案外、イタリア語で会話ができるようになるのも、そう遠い未来ではないかもしれない。十年より少し手前の未来で、世界中を飛び回っている、あの男のように。
「…なんだ?」
不意に、小さな笑いが聞こえて、隣を振り返った。リラックスした姿勢の雲雀が、うん、と頷く。
「少し、おもしろいことに気付いた」
「何がだよ」
「さっきから君、行く、と言ってるだろう?」
眠いんじゃないかと疑うくらい、ゆるい声が続ける。
「イタリアは、君の故郷じゃないの?」
「一応は」
「なのに、行く、とは面白い表現だね。対して、日本に来ることを、帰る、と言う」
寝言のような声に、唖然とする。
そうだろうか。全く意識をしていなかったから、言われても現実味が感じられないのだが。
「なんで…」
雲雀の言うように、一応はあちらが故郷だ。生まれも育ちも、血の四分の三までもが、あの国のもの。対して、日本にはまだ滞在一年程度だ。揃えた家具ですら真新しく、滅多に自炊をしないせいで台所など新品同様のまま。
改めて考え直せば、帰る、ならばあちらのはず。与えられたものとはいえ自宅もあり、朽ちたとはいえ生家も、多くの知り合いも、存在するのは全てあの国だ。
それなのに、何かそぐわない、と思う。
帰りたいかと言われると、そうでもない。いい思い出も少なく、生きてきた半分の年月を、親とその配下を恨みながら過ごしていたから。思い出される街並みのどこにも、帰りたいと思う要素がない。
「さぁね」
くわ、とあくび交じりの声がする。深く座り込んだ姿勢のまま目を閉じた雲雀が、軽く首を傾けていた。眠いのか。
「比重が、変わったんじゃない?」
「比重?」
「君の中で、日本と、イタリアを秤にかけた時、日本に傾いた、ということだろう」
途切れ途切れの言葉が、睡魔に負けそうな様子を表していた。
そうなんだろうか。日本の、この国に居ることの方が、重要になっているのだろうか。
一年程度の滞在で得たものは、生涯仕えると決めた主。信用や信頼といった言葉を使うのは癪だが、それに似た思いを抱ける程度には、戦線を共にしてきた者たち。
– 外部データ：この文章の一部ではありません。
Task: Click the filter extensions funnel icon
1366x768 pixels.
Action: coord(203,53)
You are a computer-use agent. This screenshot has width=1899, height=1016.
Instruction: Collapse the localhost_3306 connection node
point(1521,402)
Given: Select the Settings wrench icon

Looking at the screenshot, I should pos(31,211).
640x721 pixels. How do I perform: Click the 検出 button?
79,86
小さな複数の小箱と、赤い宝石の嵌る指輪。ダイナマイトに代わる強力な武器と、一匹の子猫。そして。
「ん?」
ことん、と肩に何かが当たる。次いで、頬に黒い髪が触れた。シャツの肩が重く、温い。
「…寝るのかよ…」
あっさりと睡魔との格闘に敗北した委員長が、人の肩を枕に眠っている。落ちついた呼吸は、狸寝入りではなく本物の寝息だ。相変わらず、寝付きのよさには感心してしまう。
完全に傾いた体が、肩に圧し掛かっている。重い、といえば重いのだろうけれど、苦と思うほどのものでもなかった。
「変わった、か…」
得たものは多い。幼いながら家を飛び出して、あまり思い出したくない数年を過ごして、ボンゴレという家族に掬いあげられた。あの時、手を差し伸べてくれたのがボンゴレではなく、もっともっと小さくて、名前も知らないようなファミリーであったなら、今も下端として働いていたか、救いようのない場所に落ちていた可能性も大いにあった
けれど、ボンゴレに救われたおかげで、沢田や他の面子にも会えた。こうして、日当たりのいいソファに座っていられるくらいには、まともな生活もできている。
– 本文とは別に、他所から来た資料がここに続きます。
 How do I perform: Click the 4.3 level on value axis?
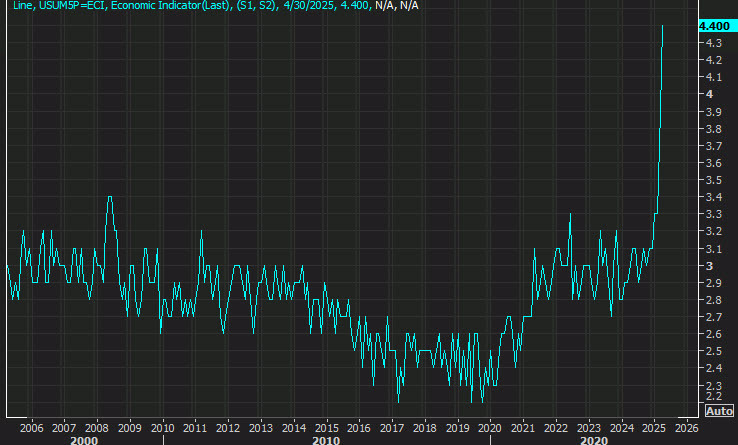tap(714, 43)
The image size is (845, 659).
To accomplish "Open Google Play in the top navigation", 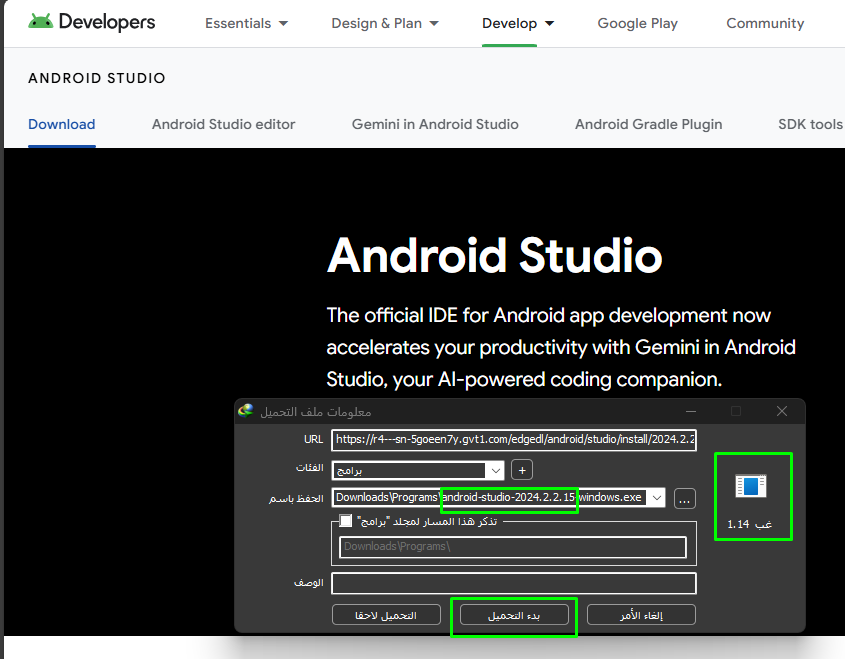I will (637, 23).
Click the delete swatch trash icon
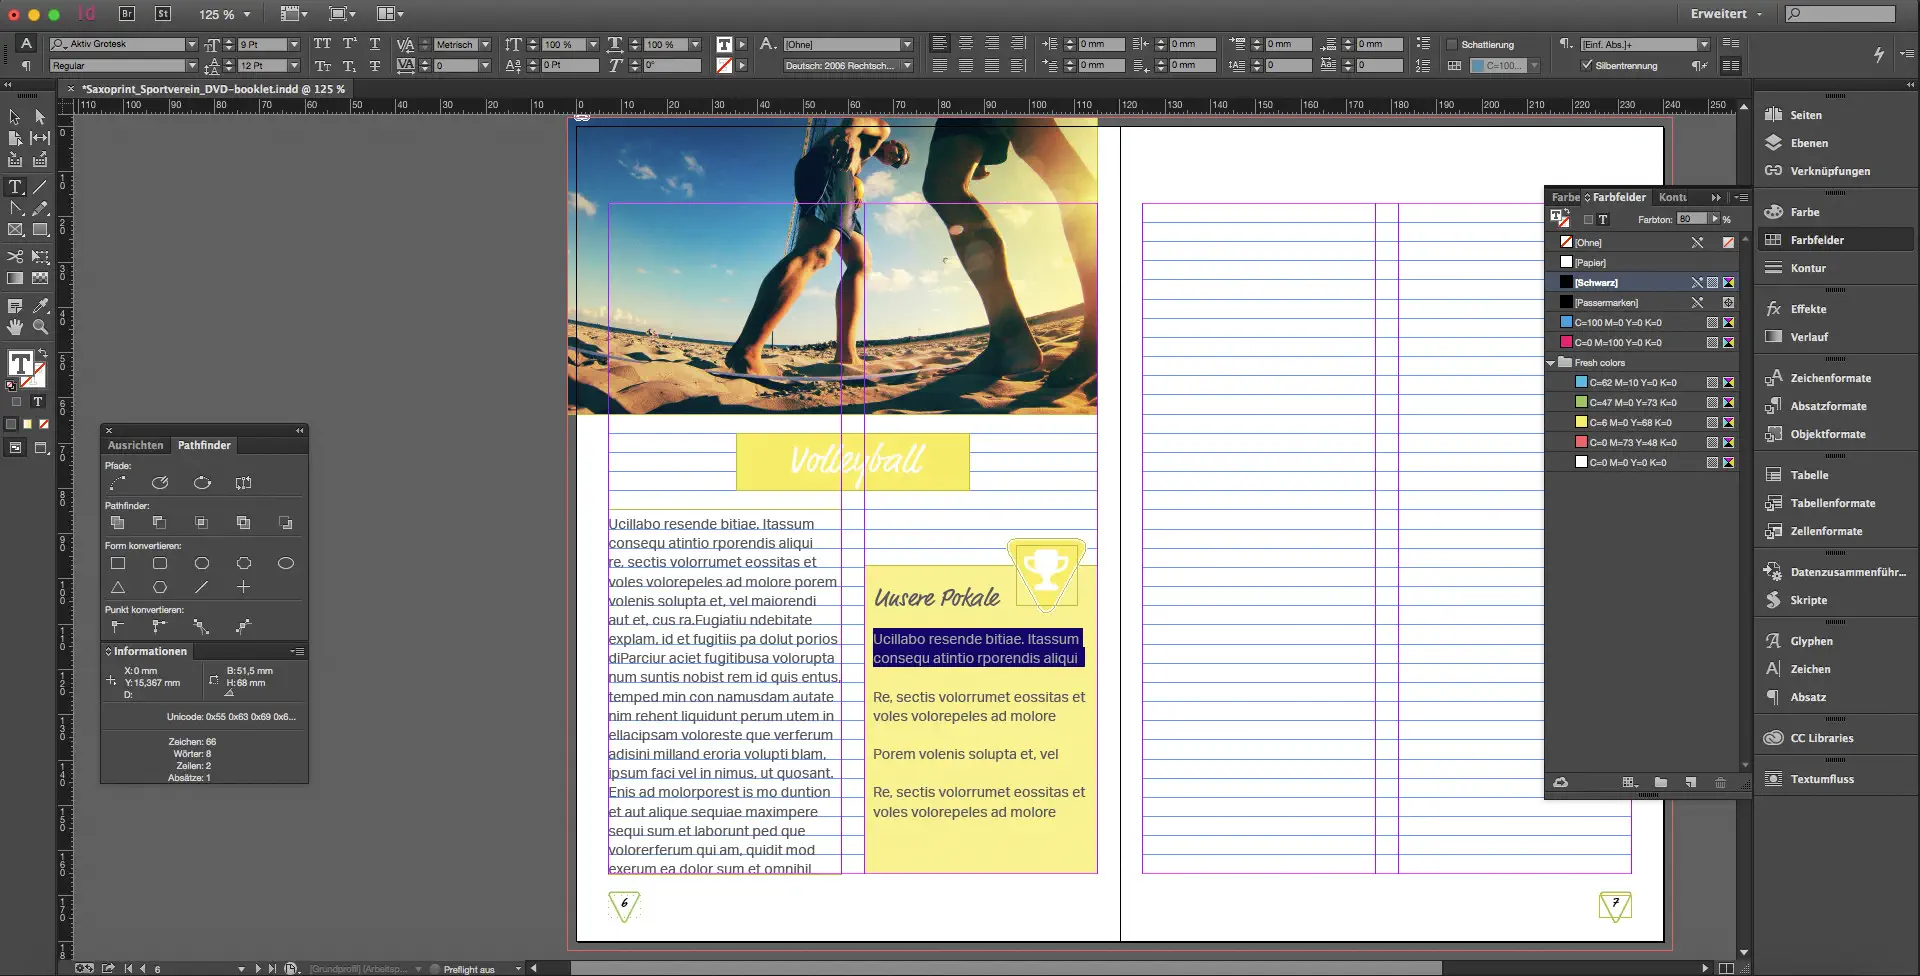Image resolution: width=1920 pixels, height=976 pixels. (1720, 783)
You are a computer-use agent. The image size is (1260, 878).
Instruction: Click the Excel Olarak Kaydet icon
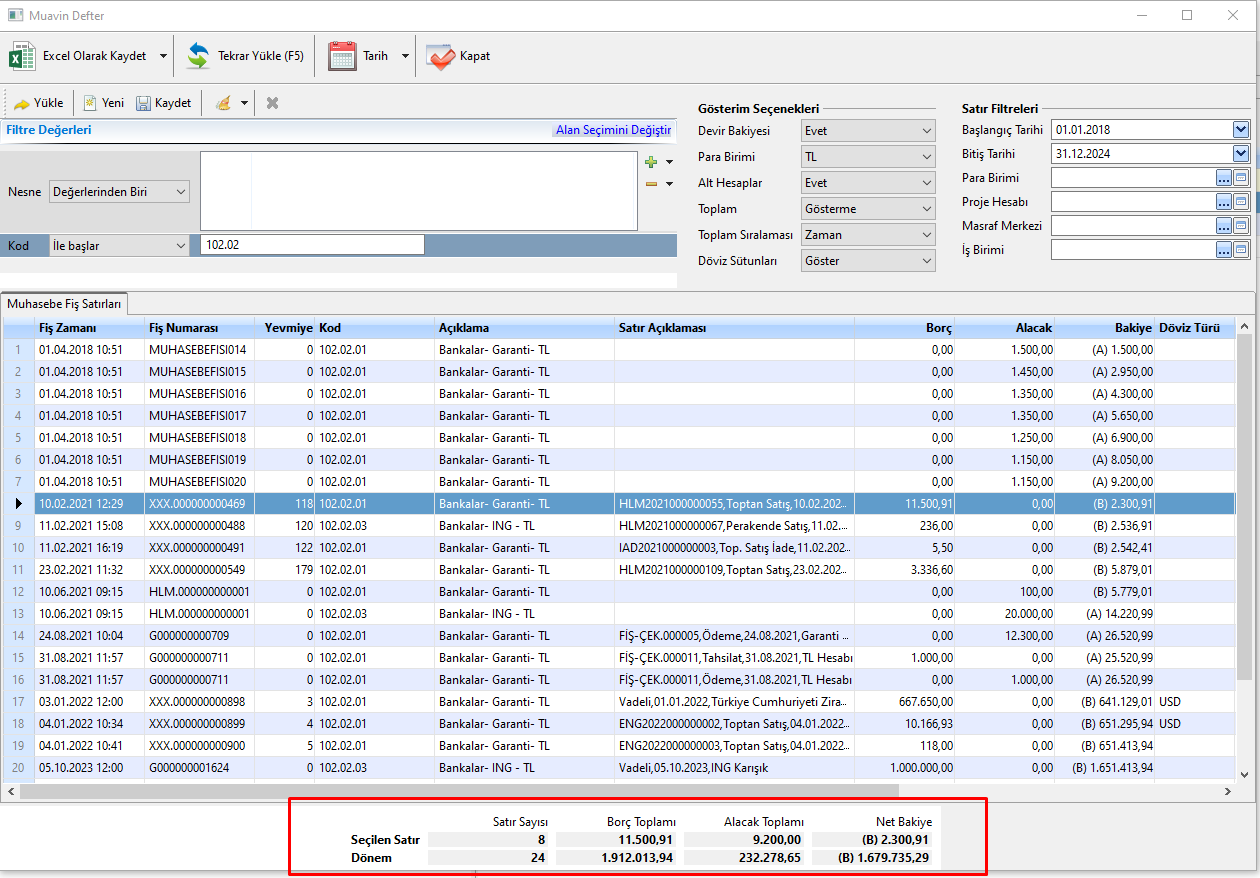pyautogui.click(x=22, y=56)
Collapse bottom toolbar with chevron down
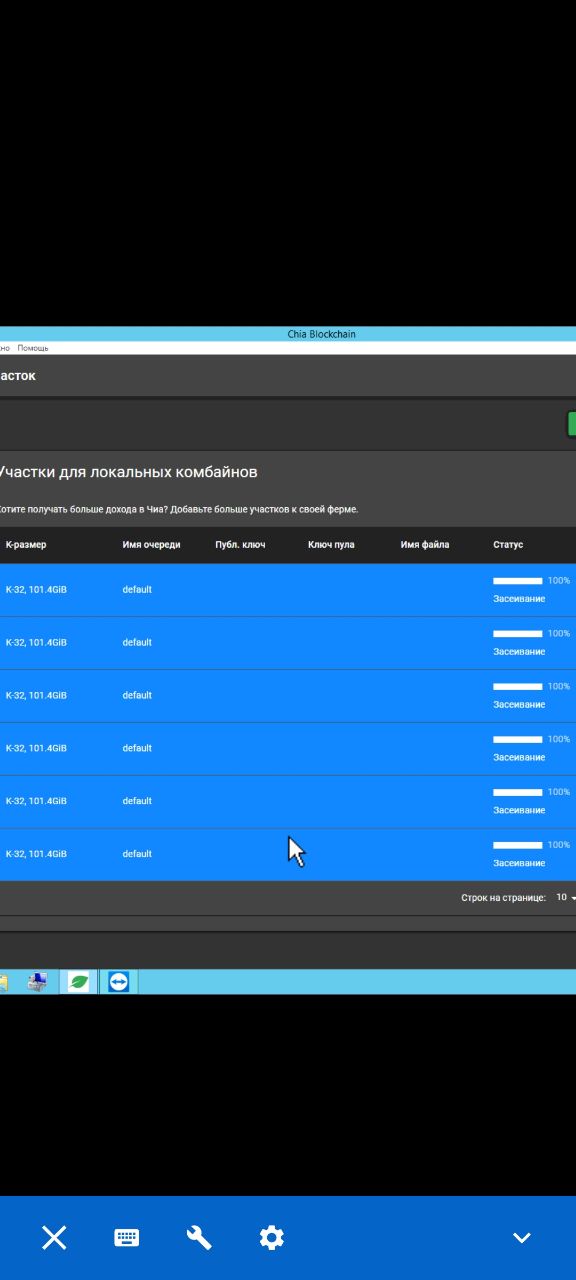576x1280 pixels. tap(521, 1238)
得たものは、大きい。数は少ないのに、一つ一つの重要さが全く違う。何一つ失えないと思うほどに、手放すことはできないと思うほどに。
心を占めているものは全て、この国にある。
「お前も結構変わったと思うけどな」
肩にかかる重みと、頬に触れる黒髪に笑う。
眠りたがりは前からだが、人がいるような場所で寝る奴じゃなかった。小さな物音一つで目を覚まして、それだけで不機嫌最高潮まで行ける奴が、いつ動くとも知れない人間の肩に寄りかかって寝るなんて、結構な変化だ。
比重が傾く。まるで、天秤のように。
積み重ねられていく失えないものが、この小さな国の、小さな街に集まっている。
帰りたいと、思う場所に。
寝室からそろりと出てきた子猫が、リビングの入り口で足を止める。
隙間から伺い見た室内には、ソファの上で頭を預け合いながら眠る主人たちの姿があって。気持ちよさそうなその姿に、にょおん、と一言漏らした子猫は、足早に近づき、ソファに飛び乗る。温かい主人たちの間は、最高に気持ちのいい寝床のように思えた。
夕暮れの部屋の中、大切なものばかりを乗せたソファは、全てを受け止め軽く沈んでいた。